▸ **How to complete this task**: Continue the article on food service and retail workers' complaints from where it stops.

▸ **Document extract**:
□ □ □ □

Why is it so hard to find good help in the restaurant and retail industries these days?
As U.S. job openings hit another record high in June, there have been a lot of theories about why so many workplaces are still struggling to fully staff up. But if business owners in the food service and retail industries, in particular, are wondering why it’s so tough to hire and retain staff right now, they might want to take a look at these tweets.
A simple question asked by one Twitter user — “if you have worked in food service AND retail which is worse” — has sparked thousands of tweets and comments as workers have shared insight into what they have hated the most about their jobs. “Retail” was soon trending on Twitter on Tuesday with close to 38,000 tweets.
Workers in both camps shared some common complaints, such as dealing with high stress and rude customers while being paid lower wages.
Food service workers described the added dangers and often hot, cramped conditions of preparing food. “Food service hands down,” wrote one. “People are nastier to you, treat you like a dumb child, its [sic] hot, you get smelly, and you’re usually pushed by management to move faster when you’re already swamped with orders and they just stand there without helping. Retail was hard but better.”
Retail workers shared the monotony of folding clothes or straightening up store shelves countless times, or long shifts standing at the register. “Working retail, the crew competes for commissions, the customers are awful, and there is no kitchen to hide in,” tweeted one worker.

□ □ □ □

▸ **Data excerpts**:

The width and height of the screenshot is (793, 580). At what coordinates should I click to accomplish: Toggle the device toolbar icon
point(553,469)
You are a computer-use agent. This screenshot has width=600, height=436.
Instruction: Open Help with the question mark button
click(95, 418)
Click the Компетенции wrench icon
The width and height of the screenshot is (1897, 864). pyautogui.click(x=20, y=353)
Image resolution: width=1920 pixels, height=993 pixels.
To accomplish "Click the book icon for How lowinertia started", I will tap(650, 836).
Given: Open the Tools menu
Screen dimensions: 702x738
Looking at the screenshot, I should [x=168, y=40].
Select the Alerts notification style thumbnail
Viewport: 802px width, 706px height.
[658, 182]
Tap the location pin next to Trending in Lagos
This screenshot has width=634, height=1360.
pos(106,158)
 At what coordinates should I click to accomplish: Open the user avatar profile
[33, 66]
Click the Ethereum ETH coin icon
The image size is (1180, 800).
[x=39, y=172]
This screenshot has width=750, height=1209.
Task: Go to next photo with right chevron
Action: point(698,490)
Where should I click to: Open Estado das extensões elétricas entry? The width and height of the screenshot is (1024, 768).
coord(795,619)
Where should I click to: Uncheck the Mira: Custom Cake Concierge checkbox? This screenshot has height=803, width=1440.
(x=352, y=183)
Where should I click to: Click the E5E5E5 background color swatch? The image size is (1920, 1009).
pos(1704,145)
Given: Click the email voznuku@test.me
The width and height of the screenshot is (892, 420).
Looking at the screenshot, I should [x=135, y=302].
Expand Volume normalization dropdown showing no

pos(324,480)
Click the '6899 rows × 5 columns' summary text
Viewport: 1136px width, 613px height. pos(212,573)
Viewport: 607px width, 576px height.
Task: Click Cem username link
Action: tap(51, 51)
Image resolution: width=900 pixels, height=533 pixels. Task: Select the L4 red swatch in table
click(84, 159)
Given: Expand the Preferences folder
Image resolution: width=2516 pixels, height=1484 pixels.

□ □ □ □

▸ **Your response**:
Regardless of whether food service or retail is worse, workers in many industries have come out of COVID-19 quarantine and temporary shutdowns deciding that low wages, bad working conditions and poor work-life balance are no longer acceptable to them. Welcome to the “great resignation,” as according to the U.S. Bureau of Labor Statistics, the number of people voluntarily leaving their jobs rose from 164,000 to 942,000 in June 2021. And in April, a record 4 million people quit their jobs that month alone.
So, many employers are bumping up pay and adding benefits to bring in new workers. In food service, McDonald’s
has raised wages for more than 36,500 hourly workers by an average of 10%, and there were reports this spring of an Illinois McDonald’s giving away iPhones to new hires. Chipotle
is raising wages and offering a pathway to a six-figure salary in 3.5 years in response to the worker shortage. In retail, Under Armour
is raising its minimum wage to $15 for workers in the U.S. And Aldi is increasing its starting pay for its store and warehouse workers to $15 and $19 an hour, respectively.